Your Opinion: False reporting everywhere

Wanda Roam

Jefferson City

Dear Editor:

There is so much false reporting everywhere: in mainstream media, social media and in our government agencies. The Oct. 22 LTE is another example. It claims U.S. Rep. Blaine Luetkemeyer misled the News Tribune and its readers by saying "he proposed legislation to help women with breast cancer every year." This is not what Luetkemeyer stated at all. He said every "Congress" he has introduced legislation to advocate for women's accessibility for mammograms. Congress is new every two years, so new legislation is proposed and must work its way through with every new Congress. Luetkemeyer, however, recognizes every October as Breast Cancer Awareness Month.

The fact-check sources social media and other media uses are very suspect because there is usually an agenda behind their findings. Regardless of what the "fact-checkers" may say, the Biden administration under the proposed spending bill has made clear he wants to give the IRS authority to track all bank transactions over $600. The "Not Real News" was clever to declare the policy proposal would not affect accounts with "under" $600 and was therefore not true. No, the policy was for all transactions "over" $600. Read carefully.

The memo from Attorney General Merrick Garland states, among other things, the "Threats against public servants are not only illegal, they run counter to our nation's core values. ... The Department takes these incidents seriously and is committed to using its authority and resources to discourage these threats, identify them when they occur and prosecute them when appropriate."
□ □ □ □ □ □ □
Can you write the next part of the letter to the editor about false reporting, picking up after its final sentence? Nothing in the material has any bearing on the letter.
□ □ □ □ □ □ □
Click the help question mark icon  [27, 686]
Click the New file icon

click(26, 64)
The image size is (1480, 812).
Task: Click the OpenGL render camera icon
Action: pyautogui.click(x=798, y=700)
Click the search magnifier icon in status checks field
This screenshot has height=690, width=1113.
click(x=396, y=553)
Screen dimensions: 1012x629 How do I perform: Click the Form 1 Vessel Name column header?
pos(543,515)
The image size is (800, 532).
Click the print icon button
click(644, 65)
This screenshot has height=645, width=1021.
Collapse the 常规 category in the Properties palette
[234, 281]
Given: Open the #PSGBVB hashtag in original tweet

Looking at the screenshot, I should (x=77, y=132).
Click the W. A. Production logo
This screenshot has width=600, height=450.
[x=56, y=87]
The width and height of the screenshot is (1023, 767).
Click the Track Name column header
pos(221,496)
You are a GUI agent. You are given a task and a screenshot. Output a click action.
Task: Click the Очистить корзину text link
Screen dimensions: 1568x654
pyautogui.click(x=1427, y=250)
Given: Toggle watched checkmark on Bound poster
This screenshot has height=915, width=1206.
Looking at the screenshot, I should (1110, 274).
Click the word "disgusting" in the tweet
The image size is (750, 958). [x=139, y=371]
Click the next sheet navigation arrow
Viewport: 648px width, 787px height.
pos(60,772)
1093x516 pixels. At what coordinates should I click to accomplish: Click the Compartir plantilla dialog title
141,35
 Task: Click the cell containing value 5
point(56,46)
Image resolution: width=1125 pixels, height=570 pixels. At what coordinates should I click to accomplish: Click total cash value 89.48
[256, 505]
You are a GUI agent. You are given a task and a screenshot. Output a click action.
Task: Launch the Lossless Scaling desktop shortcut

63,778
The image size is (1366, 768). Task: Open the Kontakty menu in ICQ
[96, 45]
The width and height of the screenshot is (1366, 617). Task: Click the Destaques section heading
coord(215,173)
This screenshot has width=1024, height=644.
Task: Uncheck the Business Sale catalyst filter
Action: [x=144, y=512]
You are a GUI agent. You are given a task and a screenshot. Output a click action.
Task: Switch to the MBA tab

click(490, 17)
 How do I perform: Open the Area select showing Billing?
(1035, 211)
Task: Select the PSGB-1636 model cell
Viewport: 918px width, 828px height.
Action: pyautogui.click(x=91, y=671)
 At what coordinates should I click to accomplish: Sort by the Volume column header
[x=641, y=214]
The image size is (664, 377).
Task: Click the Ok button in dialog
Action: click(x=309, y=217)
□ □ □ □ □ □ □
_The answer_:
The memo also directs the FBI with each U.S. state's attorney to convene meetings with federal, state, local, and tribal and territorial leaders in each judicial circuit within 30 days of the memo to discuss strategies for addressing these threats.

After seeing how the FBI has abused its authority for the past five years and the fact there are political prisoners being held since Jan. 6 without bond and without charges filed, who wouldn't take this memo as a chilling threat to parents to stay away from school board meetings or face the wrath, power and unlimited financial resources of the federal government?

What a concerned parent may see as an impassioned appeal to her child's school board, a government lackey may consider an insurrection or threats. With all the push-back this has received, we may be spared the Gestapo tactics. Pray.